A análise destaca, também respostas como “deus me livre!”, “claro que não faz aborto”, “aborto é crime e aqui não defendemos direitos humanos para bandido” e “nenhum médico realizará o procedimento”.

“Temos a hipótese que os servidores estão mal treinados para oferecer informações sobre o aborto legal no Brasil. Além disso, não consideramos que é desconhecimento dos profissionais, mas um grande medo, devido ao momento de instabilidade política, de se posicionarem sobre o tema, que ainda é um tabu”, afirma a pesquisadora Julia Rocha.

O que diz a legislação

No Brasil, não há uma lei que permite o aborto, mas sim exceções previstas no Código Penal, que, na verdade, criminaliza a prática, com penas previstas de três a dez anos de detenção. A realização do aborto legal segue, portanto, normas editadas pelo Ministério da Saúde mas que não têm força de lei.

A mais consolidada é a “Norma Técnica de Atenção Humanizada ao Abortamento”, um guia que tem por objetivo transmitir as informações necessárias para os profissionais e serviços de saúde sobre o tema.

Há também um outro documento, a Norma Técnica de Prevenção e Tratamento dos Agravos Resultantes da Violência Sexual contra Mulheres e Adolescentes, que obriga o médico que se recusar a praticar o aborto, por objeção de consciência, a direcionar a mulher a outro profissional.
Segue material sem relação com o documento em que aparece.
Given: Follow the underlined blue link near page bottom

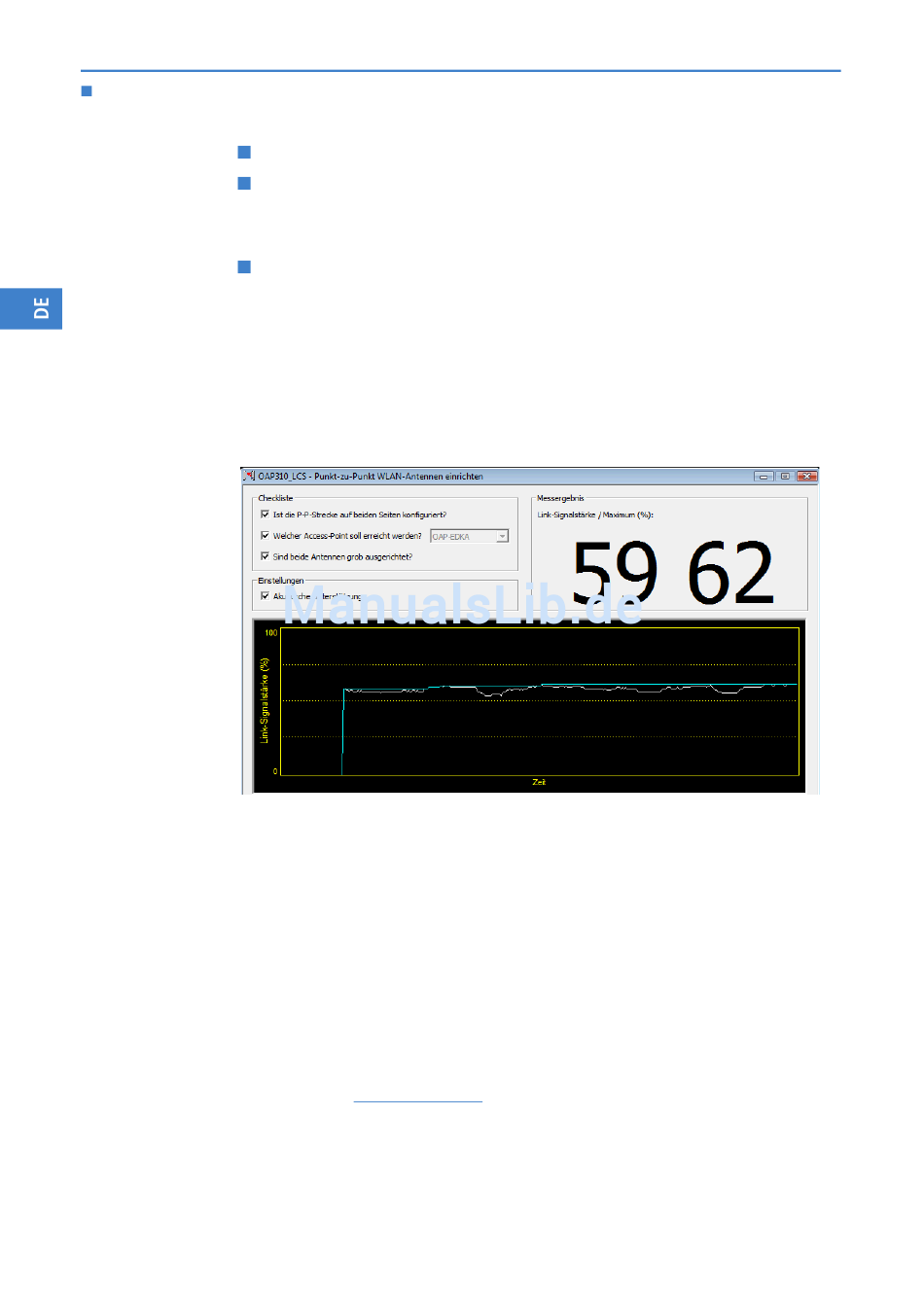Looking at the screenshot, I should tap(418, 1101).
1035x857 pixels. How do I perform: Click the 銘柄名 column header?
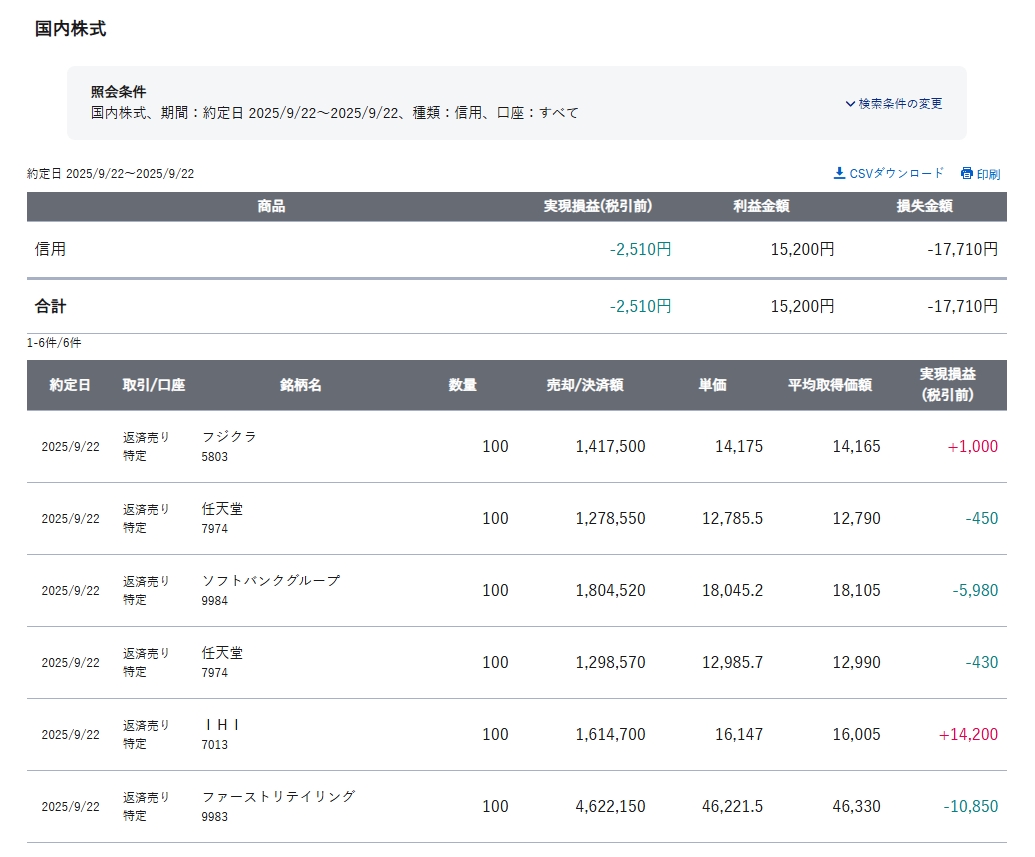301,385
Apesar dessa possibilidade, são quatro as situações que proíbem, veementemente, o profissional de saúde de não fazer o procedimento: risco de morte para a mulher; em qualquer situação de abortamento juridicamente permitido, na ausência de outro profissional que o faça; quando a mulher puder sofrer danos ou agravos à saúde em razão da omissão do profissional; no atendimento de complicações derivadas do abortamento inseguro, por se tratarem de casos de urgência.

De acordo com Ana Paula Braga, advogada especialista em direito das mulheres do escritório Braga & Ruzzi, o médico que tratar uma paciente que realizou aborto clandestino não pode, inclusive, denunciá-la.

“Nestes casos, o médico ou enfermeiro deve prestar o acolhimento clínico necessário, e deverá guardar o sigilo profissional, sob pena de cometer sanções ético-disciplinares”, diz.

A especialista orienta, ainda, que, em caso de recusa como os averiguados pela pesquisa da Artigo 19, a mulher deve entrar em contato com a Defensoria Pública de seu estado ou com um advogado particular.

“O problema é que ações judiciais podem levar tempo, o que não atende à urgência da gestante, que a cada semana que passa se torna mais impedida de abortar, visto que há um limite de semanas para que o procedimento possa ser realizado”, completa.